Primrose Hill Road is a street located in the London Borough of Camden. Running off Regent's Park Road in the centre of the Primrose Hill area it heads west before curving northwards, following for some of its route alongside the edge of Primrose Hill. After crossing Adelaide Road it terminates next to The Washington pub in Belsize Park, at a junction with Eton Avenue, England's Lane and Belsize Park Gardens. Primrose Hill Tunnel carrying the West Coast Main Line passes underneath the street.

Part of the old Chalcot estate owned by Eton College, the street was laid out about 1862. While some of the original buildings still stand, others have been replaced over the decades. Notable residents have included the actor Fred Terry and Julia Neilson, the opera singer Adelina Patti and the writer Helen Waddell. The Gothic Church of St Mary the Virgin was constructed in 1872 and is now Grade II listed.

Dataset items
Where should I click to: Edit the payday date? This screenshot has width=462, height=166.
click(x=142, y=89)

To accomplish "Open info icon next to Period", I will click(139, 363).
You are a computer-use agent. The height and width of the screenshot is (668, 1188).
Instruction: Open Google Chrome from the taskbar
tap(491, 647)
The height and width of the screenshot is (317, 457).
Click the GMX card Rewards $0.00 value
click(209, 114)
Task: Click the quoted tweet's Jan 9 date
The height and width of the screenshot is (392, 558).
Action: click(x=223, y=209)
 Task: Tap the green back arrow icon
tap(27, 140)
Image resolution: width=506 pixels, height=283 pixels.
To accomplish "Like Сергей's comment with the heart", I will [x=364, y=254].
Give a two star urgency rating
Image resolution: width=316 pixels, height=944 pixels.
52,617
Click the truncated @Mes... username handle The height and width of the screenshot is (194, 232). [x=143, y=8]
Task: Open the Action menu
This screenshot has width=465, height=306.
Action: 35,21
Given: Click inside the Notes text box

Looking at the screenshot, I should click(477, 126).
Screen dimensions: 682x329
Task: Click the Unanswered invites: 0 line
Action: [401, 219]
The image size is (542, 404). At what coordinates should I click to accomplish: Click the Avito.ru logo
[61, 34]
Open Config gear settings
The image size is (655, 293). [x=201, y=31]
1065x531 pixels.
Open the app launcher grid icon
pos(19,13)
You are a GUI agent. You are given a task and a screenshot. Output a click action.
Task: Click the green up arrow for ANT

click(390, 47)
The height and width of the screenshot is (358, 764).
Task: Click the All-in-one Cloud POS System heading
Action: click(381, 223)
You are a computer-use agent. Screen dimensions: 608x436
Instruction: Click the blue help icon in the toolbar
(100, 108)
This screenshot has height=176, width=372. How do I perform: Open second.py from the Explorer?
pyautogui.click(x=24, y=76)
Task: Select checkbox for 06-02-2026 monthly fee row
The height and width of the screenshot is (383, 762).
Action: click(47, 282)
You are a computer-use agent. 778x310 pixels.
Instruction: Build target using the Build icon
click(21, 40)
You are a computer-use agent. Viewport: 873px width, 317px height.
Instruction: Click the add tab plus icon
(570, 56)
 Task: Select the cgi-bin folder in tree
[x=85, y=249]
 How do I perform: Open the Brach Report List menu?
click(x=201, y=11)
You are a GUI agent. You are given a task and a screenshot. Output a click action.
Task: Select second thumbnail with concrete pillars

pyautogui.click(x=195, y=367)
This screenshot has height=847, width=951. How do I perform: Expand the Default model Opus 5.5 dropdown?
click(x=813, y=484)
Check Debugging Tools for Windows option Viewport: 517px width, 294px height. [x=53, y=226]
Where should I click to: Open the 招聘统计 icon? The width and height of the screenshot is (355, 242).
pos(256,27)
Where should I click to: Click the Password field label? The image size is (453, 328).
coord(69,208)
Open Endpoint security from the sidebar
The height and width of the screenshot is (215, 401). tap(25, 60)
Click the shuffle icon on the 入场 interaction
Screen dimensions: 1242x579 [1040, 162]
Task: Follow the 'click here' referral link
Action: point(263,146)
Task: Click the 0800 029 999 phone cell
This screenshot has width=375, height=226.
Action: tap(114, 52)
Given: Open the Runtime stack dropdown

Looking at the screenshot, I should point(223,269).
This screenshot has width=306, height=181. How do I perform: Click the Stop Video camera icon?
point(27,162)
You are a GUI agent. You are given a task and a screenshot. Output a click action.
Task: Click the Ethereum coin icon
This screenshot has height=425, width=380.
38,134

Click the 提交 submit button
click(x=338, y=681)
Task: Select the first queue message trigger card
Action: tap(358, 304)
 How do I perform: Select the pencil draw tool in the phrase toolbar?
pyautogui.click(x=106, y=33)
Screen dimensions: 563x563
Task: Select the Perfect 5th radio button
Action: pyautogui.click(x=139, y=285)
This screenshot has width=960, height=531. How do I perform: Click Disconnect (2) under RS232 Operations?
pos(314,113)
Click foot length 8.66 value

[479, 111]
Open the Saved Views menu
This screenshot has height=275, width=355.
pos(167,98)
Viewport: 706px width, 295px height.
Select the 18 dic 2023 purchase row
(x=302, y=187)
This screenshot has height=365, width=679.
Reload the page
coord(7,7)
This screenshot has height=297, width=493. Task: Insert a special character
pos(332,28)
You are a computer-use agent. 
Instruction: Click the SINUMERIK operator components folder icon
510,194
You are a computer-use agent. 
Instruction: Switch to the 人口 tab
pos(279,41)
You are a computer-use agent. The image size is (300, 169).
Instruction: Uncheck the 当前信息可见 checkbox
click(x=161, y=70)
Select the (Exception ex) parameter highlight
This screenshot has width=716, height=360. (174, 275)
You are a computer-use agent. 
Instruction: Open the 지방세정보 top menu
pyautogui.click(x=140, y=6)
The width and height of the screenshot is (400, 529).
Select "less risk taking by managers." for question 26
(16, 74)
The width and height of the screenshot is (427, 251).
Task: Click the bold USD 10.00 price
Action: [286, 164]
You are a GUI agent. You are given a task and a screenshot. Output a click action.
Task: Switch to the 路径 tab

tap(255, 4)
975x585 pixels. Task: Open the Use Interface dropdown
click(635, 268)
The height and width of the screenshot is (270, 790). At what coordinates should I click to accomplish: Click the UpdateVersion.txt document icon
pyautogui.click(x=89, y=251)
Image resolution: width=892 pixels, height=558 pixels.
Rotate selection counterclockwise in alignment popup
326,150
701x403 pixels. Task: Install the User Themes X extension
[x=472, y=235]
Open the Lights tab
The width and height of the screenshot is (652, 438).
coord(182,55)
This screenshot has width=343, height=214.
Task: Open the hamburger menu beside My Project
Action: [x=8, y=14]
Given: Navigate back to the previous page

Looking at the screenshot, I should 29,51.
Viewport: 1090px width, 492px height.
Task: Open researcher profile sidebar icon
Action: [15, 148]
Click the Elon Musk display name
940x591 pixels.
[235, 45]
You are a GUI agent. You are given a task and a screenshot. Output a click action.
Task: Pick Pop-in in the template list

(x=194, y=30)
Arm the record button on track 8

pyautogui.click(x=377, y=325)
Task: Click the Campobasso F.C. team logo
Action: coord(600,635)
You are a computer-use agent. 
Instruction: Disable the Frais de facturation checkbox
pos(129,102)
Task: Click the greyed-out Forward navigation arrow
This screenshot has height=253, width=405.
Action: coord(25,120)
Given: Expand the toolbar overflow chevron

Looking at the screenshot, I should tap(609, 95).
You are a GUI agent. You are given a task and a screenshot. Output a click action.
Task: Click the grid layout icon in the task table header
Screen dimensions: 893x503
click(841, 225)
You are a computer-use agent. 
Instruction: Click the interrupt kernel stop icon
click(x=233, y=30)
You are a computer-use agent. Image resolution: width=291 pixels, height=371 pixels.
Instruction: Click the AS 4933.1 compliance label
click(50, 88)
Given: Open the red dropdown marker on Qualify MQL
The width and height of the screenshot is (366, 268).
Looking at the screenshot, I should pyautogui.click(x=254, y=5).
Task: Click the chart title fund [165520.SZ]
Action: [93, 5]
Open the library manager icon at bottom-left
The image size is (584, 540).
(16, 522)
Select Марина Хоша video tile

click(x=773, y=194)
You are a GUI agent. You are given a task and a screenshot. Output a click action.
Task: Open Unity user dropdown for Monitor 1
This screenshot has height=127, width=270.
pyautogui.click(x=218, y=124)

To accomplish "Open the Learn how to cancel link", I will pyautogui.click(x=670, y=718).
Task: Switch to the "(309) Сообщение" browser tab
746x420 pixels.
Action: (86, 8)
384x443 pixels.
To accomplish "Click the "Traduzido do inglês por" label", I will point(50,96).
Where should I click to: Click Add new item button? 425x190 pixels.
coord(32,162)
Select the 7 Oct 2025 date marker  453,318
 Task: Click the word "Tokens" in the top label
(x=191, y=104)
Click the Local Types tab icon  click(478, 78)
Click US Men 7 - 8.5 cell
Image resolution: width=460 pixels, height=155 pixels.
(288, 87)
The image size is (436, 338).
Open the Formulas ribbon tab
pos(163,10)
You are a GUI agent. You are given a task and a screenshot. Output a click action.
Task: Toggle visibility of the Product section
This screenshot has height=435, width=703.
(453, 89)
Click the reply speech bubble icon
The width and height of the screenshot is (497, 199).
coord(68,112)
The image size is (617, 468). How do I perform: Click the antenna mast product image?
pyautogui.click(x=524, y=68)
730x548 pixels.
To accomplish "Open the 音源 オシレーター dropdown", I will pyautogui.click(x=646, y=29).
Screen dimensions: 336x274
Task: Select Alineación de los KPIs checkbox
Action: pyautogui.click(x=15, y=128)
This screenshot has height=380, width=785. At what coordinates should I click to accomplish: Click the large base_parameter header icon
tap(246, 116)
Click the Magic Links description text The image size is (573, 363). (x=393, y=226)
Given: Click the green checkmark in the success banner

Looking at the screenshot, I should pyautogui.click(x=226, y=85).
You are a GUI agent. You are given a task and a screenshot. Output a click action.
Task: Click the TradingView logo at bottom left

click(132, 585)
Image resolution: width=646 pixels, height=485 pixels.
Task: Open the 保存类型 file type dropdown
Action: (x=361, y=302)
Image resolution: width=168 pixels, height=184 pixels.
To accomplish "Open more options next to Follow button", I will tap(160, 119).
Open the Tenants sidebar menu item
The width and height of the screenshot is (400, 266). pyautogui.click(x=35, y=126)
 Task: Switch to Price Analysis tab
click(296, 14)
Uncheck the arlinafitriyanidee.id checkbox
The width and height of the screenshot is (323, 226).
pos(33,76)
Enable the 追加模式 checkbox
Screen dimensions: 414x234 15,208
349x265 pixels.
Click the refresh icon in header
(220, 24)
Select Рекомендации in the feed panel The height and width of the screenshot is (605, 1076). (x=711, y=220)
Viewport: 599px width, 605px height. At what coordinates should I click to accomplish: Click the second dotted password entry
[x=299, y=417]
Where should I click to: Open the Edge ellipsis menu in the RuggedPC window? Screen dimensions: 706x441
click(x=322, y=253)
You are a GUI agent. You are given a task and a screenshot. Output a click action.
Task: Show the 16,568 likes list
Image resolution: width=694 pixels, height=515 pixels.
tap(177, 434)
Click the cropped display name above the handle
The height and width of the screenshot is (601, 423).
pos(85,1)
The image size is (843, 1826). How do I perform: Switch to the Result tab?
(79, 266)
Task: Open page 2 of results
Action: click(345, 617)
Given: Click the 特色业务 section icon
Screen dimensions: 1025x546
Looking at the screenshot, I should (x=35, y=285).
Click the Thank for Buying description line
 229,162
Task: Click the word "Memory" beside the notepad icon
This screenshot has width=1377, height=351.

### Work request A
Reproduce the passage on Primrose Hill Road from "Part of the" up to and including "Grade II listed.".
### Work request B
Answer these questions using the passage on Primrose Hill Road:
(i) Next to which pub does the street terminate?
(ii) About what year was the street laid out?
(iii) In what year was the Church of St Mary the Virgin constructed?
### Work request C
Carry the passage on Primrose Hill Road forward from its last sentence.

### Final answer A
Part of the old Chalcot estate owned by Eton College, the street was laid out about 1862. While some of the original buildings still stand, others have been replaced over the decades. Notable residents have included the actor Fred Terry and Julia Neilson, the opera singer Adelina Patti and the writer Helen Waddell. The Gothic Church of St Mary the Virgin was constructed in 1872 and is now Grade II listed.

### Final answer B
(i) The Washington
(ii) About 1862
(iii) 1872

### Final answer C
==Bibliography==
- Bebbington, Gillian. London Street Names. Batsford, 1972.
- Cherry, Bridget & Pevsner, Nikolaus. London 4: North. Yale University Press, 2002.
- Thompson, Francis Michael Longstreth. Hampstead; Building a Borough, 1650-1964. Routledge & Kegan Paul, 1974.
- Wade, Christopher. The Streets of Belsize. Camden History Society, 1991.